Do alto da torre eu podia observar os campos de flores. Amarelas e brancas,
se perdiam de vista. A lenda dizia que haviam sido plantadas pelos deuses no início dos
tempos, e que ali era seu jardim. Por isso, a torre havia sido construída naquele local,
no meio do jardim. Qual melhor lugar para se aprender e desenvolver magia?
Para cá eram trazidos as crianças e os jovens considerados
estranhos pelas suas famílias. Chegavam assustados, vindo de um meio que os rejeitava.
Só porque tinham dons, só porque eram especiais. Apenas alguns poucos vinham para
estudar, sem nada ter de especial estes sempre tinham que se esforçar mais, mas quase
sempre chegavam a fazer grandes trabalhos. A ausência de poderes especiais lhes dava uma
proteção natural que os demais não tinham.
Ah, a brisa da manhã... O toque do vento sobre a pele, trazendo
aromas do distante mar... No inverno o vento invertia seu sentido e eram os aromas das montanhas
atrás da torre que chegavam.
E eu ia embora...
- Novamente perdido na torre... Não dormiu direito?
Eu conhecia bem aquela voz, que por anos e anos me perseguiu, obstinada
pela minha educação.
- Velho Ahad, ainda aqui? Não tem mais nada a fazer no mundo
dos mortos?
- Pois é, tantas tarefas e me mandaram continuar com você...
- Acho que você devia fazer uma reclamação formal - sorri.
Ahad parou ao meu lado, debruçando-se sobre a amurada da torre.
- Aqui é mesmo lindo. Por isso você sempre foge para cá,
quando há problemas.
- Funcionava, pois você não conseguia chegar aqui. Subir
pelo lado de fora da torre nunca foi seu esporte preferido.
- É verdade. Mas côo agora atravesso paredes, tudo ficou
mais fácil.
- Estou morto de inveja.
- Péssima piada...
O sol já inundava a torre com os seus raios, projetando enorme
sombra sobre os campos de flores.
- Não atrase mais sua partida - o tom de Ahad agora era grave -
precisa encontrar seu destino, e ele não está aqui.

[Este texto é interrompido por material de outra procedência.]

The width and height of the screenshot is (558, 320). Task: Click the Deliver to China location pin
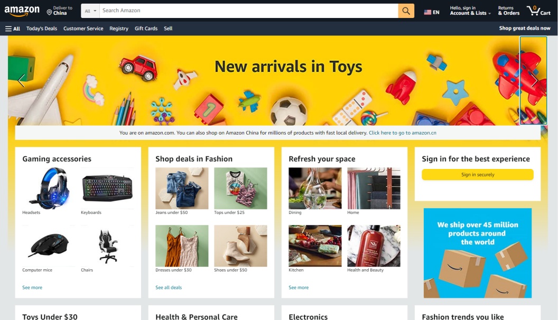pos(50,13)
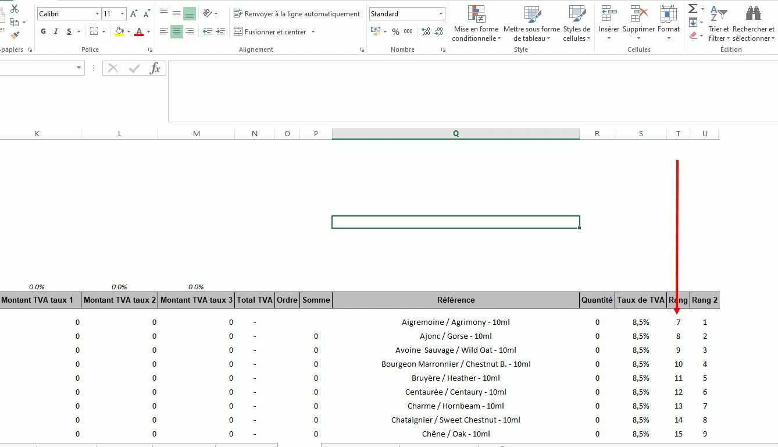Select the Format Painter brush

tap(15, 36)
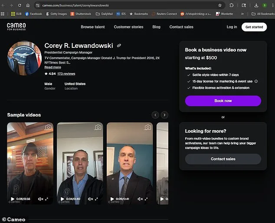
Task: Open the All Bookmarks folder
Action: click(x=262, y=14)
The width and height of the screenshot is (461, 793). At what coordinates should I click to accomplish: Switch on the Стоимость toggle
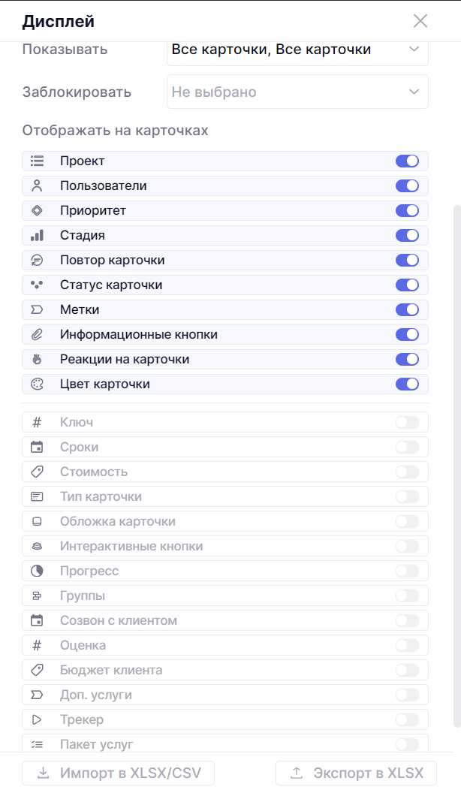point(407,472)

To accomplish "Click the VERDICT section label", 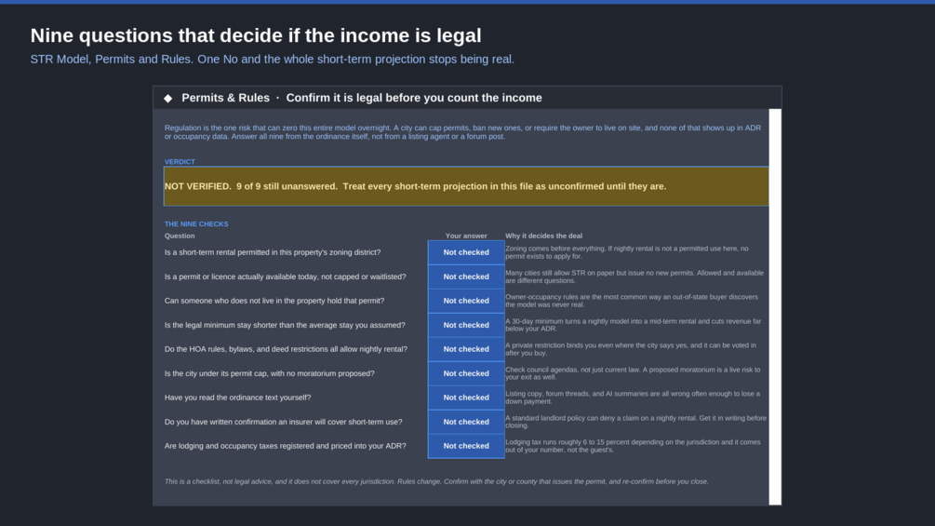I will (x=180, y=162).
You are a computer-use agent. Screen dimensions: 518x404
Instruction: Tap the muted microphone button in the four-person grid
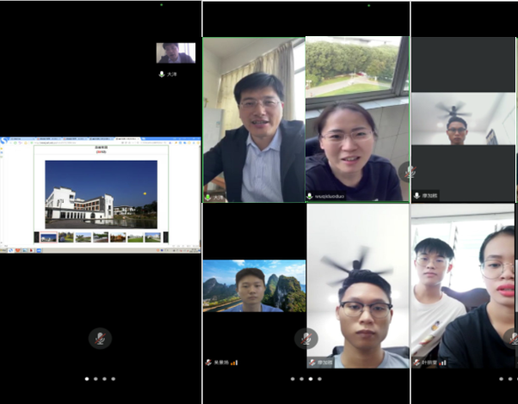[305, 338]
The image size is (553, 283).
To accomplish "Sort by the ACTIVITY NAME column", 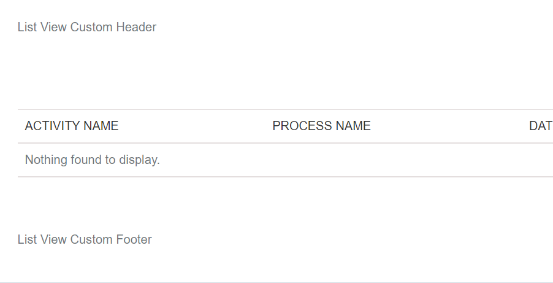I will click(72, 126).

Quando criança sonhei em encontrar uma linda jovem entre as
iniciadas. Com ela iria ser muito feliz. Mas os anos se passaram e isto não aconteceu.
E, para piorar, nenhum dos oráculos anunciava meu futuro como um dos magos da torre.
A torre branca não me aceitava ali, por algum motivo invisível
que me escapava, e que ninguém sabia explicar.
- Parta hoje mesmo. Vá para o norte, até
além das montanhas. É época de festas da magia, e você vai gostar de ver.
- Já esteve lá?
- Sim, várias vezes. É uma terra muito bela, de ótimas pessoas.
Olhei para o horizonte.
- É verdade que um dia tudo isso vai acabar?
- Sim. O mundo passa por ciclos, e uma grande época de ignorância
está para chegar. Espero que você não a veja.
- Não há nada que possamos fazer?
- Faremos muita coisa. Nossa ordem permanecerá por séculos.
Por vezes escondida, mas sobreviverá até que o mundo esteja pronto a nos aceitar de
volta.
- Será uma época triste...
- Já aconteceu antes. Eu vi.
- Não vou atrapalhar mais, preciso ir.
- Sua mãe está te aguardando no Alto Conselho.
- Eu sei, preciso buscar meu material. Minha espada e meu cordão.
- Sim, está preparado.
Olhei mais uma vez para o horizonte. As flores, brancas e amarelas,
oscilavam com o vento, como de me dessem adeus.